Of the entries below, restate word for word only the section that runs from the line with "Stages of Mesothelioma (1551, 332)" to the line with "Privacy Policy (1641, 952)", counting both ends.

◆ Data for the task:
|---|

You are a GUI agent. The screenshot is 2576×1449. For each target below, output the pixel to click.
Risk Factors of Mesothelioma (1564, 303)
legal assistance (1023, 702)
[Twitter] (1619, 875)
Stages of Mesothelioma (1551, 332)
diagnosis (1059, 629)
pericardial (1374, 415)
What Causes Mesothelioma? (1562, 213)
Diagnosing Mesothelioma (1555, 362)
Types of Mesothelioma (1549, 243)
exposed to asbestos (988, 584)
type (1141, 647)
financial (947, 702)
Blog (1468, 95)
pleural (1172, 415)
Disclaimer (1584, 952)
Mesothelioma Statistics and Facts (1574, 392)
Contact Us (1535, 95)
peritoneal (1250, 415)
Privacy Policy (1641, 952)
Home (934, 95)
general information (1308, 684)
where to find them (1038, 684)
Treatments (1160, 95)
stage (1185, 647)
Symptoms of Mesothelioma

|---|

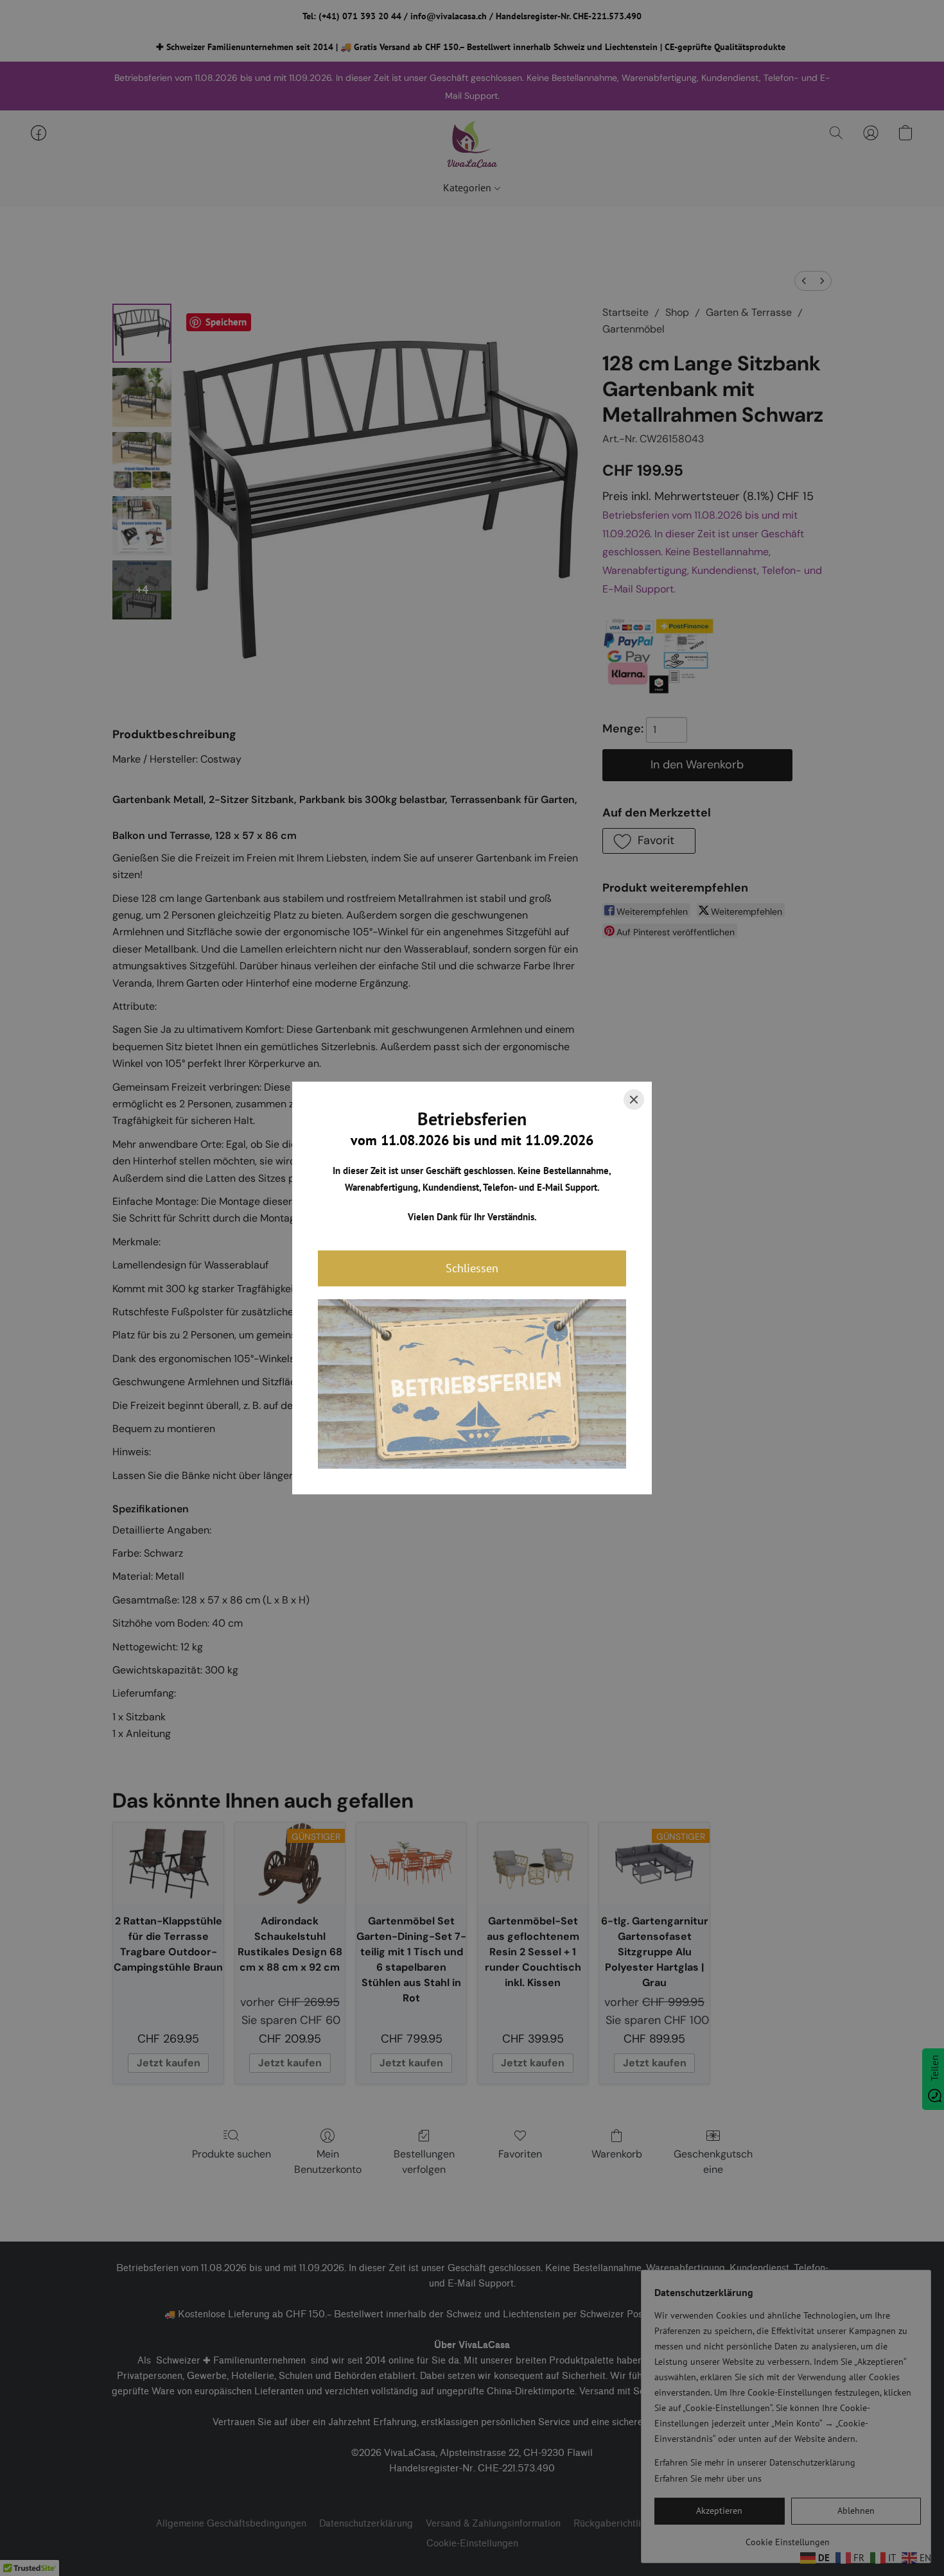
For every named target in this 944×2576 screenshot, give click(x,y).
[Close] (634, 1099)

|---|

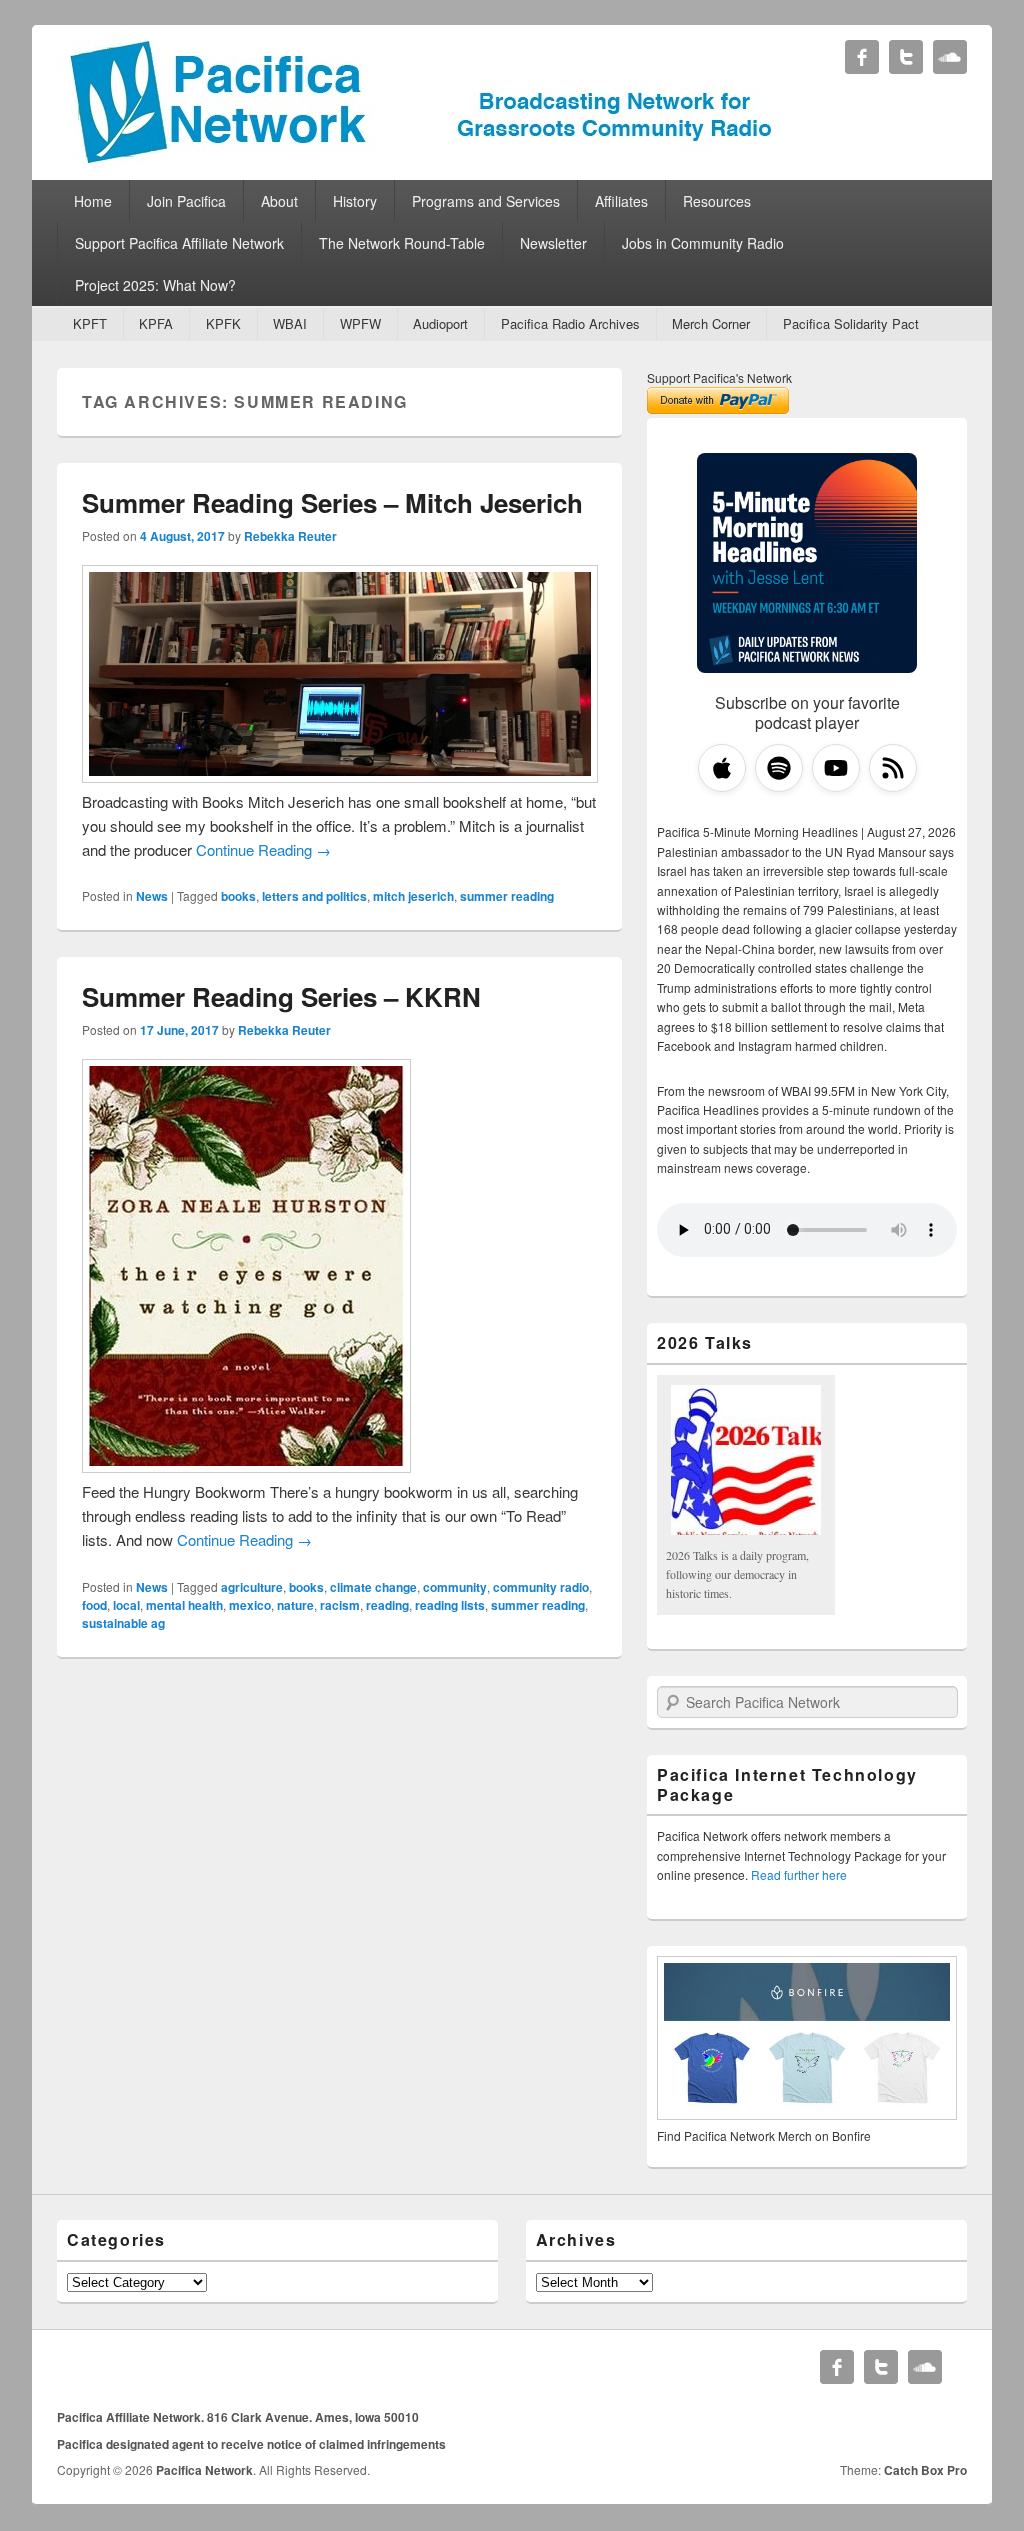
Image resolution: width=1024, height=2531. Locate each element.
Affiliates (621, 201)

|---|

◆ Your response:
Stages of Mesothelioma (1551, 332)
diagnosis (1059, 629)
pericardial (1374, 415)
What Causes Mesothelioma? (1562, 213)
Diagnosing Mesothelioma (1555, 362)
Types of Mesothelioma (1549, 243)
exposed to asbestos (988, 584)
type (1141, 647)
financial (947, 702)
Blog (1468, 95)
pleural (1172, 415)
Disclaimer (1584, 952)
Mesothelioma Statistics and Facts (1574, 392)
Contact Us (1535, 95)
peritoneal (1250, 415)
Privacy Policy (1641, 952)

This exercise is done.